[Data shown]
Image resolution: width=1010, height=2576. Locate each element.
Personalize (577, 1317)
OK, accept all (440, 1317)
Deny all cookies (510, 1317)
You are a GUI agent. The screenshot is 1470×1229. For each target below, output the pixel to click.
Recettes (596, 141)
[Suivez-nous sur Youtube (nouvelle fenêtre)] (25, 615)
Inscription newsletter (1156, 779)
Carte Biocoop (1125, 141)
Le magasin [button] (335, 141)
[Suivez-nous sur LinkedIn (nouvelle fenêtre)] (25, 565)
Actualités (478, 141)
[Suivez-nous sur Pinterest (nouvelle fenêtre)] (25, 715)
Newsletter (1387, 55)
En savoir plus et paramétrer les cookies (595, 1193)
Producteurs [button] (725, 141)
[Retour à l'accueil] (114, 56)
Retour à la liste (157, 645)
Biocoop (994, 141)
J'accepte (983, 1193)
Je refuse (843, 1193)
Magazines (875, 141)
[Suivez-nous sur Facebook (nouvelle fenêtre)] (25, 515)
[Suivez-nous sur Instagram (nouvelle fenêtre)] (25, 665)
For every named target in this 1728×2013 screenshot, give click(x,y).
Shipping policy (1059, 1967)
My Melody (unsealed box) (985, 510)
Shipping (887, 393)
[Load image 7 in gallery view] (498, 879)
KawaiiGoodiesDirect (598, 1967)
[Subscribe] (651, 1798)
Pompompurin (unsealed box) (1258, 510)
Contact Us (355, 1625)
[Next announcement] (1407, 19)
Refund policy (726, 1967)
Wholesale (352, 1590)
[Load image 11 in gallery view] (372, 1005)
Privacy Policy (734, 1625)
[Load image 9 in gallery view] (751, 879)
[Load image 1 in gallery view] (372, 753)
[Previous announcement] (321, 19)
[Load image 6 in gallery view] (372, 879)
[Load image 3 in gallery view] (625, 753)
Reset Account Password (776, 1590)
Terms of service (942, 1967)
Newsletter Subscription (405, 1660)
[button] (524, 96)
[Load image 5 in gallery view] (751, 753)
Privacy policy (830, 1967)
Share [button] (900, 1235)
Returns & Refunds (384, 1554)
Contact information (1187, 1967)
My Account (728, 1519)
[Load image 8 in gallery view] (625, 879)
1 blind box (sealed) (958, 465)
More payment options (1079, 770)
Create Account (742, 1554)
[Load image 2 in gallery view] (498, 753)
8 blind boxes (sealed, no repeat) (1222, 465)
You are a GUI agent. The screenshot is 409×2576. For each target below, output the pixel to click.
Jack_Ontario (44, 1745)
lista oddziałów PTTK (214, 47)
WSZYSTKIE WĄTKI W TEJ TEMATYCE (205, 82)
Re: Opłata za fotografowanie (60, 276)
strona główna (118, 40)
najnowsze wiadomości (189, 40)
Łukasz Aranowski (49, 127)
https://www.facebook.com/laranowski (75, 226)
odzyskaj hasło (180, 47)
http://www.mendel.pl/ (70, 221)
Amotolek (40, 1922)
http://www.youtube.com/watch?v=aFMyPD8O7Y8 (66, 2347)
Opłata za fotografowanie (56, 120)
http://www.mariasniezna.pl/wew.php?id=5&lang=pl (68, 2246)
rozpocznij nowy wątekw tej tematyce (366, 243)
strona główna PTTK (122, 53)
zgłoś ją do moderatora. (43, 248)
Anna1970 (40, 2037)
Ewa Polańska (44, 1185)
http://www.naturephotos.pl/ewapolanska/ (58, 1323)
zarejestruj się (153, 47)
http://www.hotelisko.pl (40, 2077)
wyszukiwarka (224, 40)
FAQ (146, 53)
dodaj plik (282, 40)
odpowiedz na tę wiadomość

[Your task] Considering only the data above, return the lines in which "blind" occurs.

[Response to the exercise]
1 blind box (sealed) (958, 465)
8 blind boxes (sealed, no repeat) (1222, 465)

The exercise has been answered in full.